Hacker News new | past | comments | ask | show | jobs | submit login
Empirical Analysis of Programming Language Adoption [pdf] (2013) (princeton.edu)
26 points by Multics on Dec 6, 2014 | hide | past | favorite | 20 comments



The observations in this paper mostly seem to back up reasonable, yet rather depressing, assumptions we might have made.

The choice of programming language for a project seems to be driven primarily by the size of the surrounding ecosystem and developer familiarity, rather than by any sort of technical merit in the language itself.

Also, at least among the studied population of developers interested in creating SaaS, programmers appear to be far more interested in the ease of bundling together other people's work to get something built quickly and cheaply than they are in features that would promote attributes like robustness, security, performance and scalability.

This may be due in part to a generally low standard of education and understanding. Many developers indicated a desire for characteristics like good performance and expressive power, yet then placed little emphasis on language features that could actually achieve those things, and a lot of them didn't even understand the most basic properties of and relationships between some of the language features they were commenting on.

The most positive observation to me is that there remains a long and heavy tail in most of the results, meaning objectively better languages can become successful within a niche even if they aren't widely appreciated and may never make it into the very small group of languages that dominate mainstream software development.


Who cares about the "technical merit" (which is a completely arbitrary measure) of a language? There IS no "objectively better" language. Not everything is on a scale ranging from 0 to LISP.There are different tools for different jobs, each has performance characteristics along different dimensions.

There is only one question that matters to developers: Is this productive?

By that measure, the language itself is a small part of the equation which includes tooling, libraries, community, documentation, etc etc etc. This is completely normal and not depressing. It's sane.


Who cares about the "technical merit" (which is a completely arbitrary measure) of a language?

Anyone who wants to produce good software efficiently, one would hope.

There IS no "objectively better" language.

Of course there is.

Language A and language B let you write identical code to solve a problem correctly, but language B does not admit a certain class of programmer error where language A does.

Language A and language B let you implement identical designs, but in language A you can do so concisely with direct semantic support, while language B requires 5x as much code and a load of boilerplate idioms.

There are different tools for different jobs, but sometimes there are also better tools for doing the same job.

There is only one question that matters to developers: Is this productive?

I'm not sure I agree with that, but in any case, it is purely the developer's perspective. There are many other questions that might also matter to someone who uses the software. Does it give the right answer? Does it run efficiently? Is it safe? Will those things still be true next year? These things all affect the value of the software, and if nothing else, that should make any commercial developer consider whether a better product would be worth more in the market.
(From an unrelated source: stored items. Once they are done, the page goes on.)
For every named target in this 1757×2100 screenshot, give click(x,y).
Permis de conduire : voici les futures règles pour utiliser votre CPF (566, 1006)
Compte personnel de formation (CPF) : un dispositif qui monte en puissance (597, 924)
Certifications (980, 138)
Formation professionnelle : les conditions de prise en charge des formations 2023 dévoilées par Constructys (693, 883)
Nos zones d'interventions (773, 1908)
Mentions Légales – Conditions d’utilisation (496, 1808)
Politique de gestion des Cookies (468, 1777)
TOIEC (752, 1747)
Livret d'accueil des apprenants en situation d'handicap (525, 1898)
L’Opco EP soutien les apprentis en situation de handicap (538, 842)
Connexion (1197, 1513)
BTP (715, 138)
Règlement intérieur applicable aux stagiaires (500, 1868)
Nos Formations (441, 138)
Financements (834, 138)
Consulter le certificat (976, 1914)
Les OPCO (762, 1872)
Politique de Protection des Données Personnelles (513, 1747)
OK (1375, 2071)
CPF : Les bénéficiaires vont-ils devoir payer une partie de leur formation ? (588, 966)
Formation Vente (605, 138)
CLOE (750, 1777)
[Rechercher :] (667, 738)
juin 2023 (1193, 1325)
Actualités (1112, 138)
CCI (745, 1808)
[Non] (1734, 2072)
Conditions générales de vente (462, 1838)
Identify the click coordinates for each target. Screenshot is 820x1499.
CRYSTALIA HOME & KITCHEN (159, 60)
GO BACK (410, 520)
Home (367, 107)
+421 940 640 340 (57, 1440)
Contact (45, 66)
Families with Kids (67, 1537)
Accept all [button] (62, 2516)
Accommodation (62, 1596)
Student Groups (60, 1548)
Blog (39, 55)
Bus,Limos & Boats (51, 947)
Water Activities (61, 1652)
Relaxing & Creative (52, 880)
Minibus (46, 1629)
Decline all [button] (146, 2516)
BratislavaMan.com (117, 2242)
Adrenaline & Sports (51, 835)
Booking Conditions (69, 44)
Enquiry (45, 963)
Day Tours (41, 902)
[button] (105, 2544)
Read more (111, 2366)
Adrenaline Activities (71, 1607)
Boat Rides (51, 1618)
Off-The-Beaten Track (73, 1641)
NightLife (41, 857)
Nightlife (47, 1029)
There IS no "objectively better" language.

Of course there is.

I agree that that there are objectively better and worse languages. (brainfuck is a kind of proof of conception for this, right?)

I think, however, that comparing languages is much more complicated and difficult than most people allow for. Most comparisons are made on the basis of a few issues that the comparator happens to care about, ignoring many other possible methods of comparison.

We've all experienced this when advocate of language x completely misses the point in his critique of our own favorite languages. These reductionist comparisons naturally lead to distrust of all comparisons of languages.

Knowing that there are better and worse languages does not necessarily give us the ability to determine which languages are better and which are worse.


I mostly agree with you, however:

the size of the surrounding ecosystem

I think you underestimate the importance of this. Particularly if you have a complex and multi-faceted problem domain at hand, ecosystem and library support can be a dealbreaker, for which many people would sacrifice expressiveness and language power. Particularly so if the language is relatively malleable and/or dynamically introspectable, so they can sort of emulate certain higher language features just enough to be useful, while having abundant libraries, toolchains and documentation. It's definitely a valid trade-off.

In addition:

programmers appear to be far more interested in the ease of bundling together other people's work to get something built quickly and cheaply

This is primarily a side effect of software complexity. Starting off from first principles can be quite impractical these days, so stitching together others' work is becoming a common paradigm. I'd almost say it's the natural end result of abstraction itself.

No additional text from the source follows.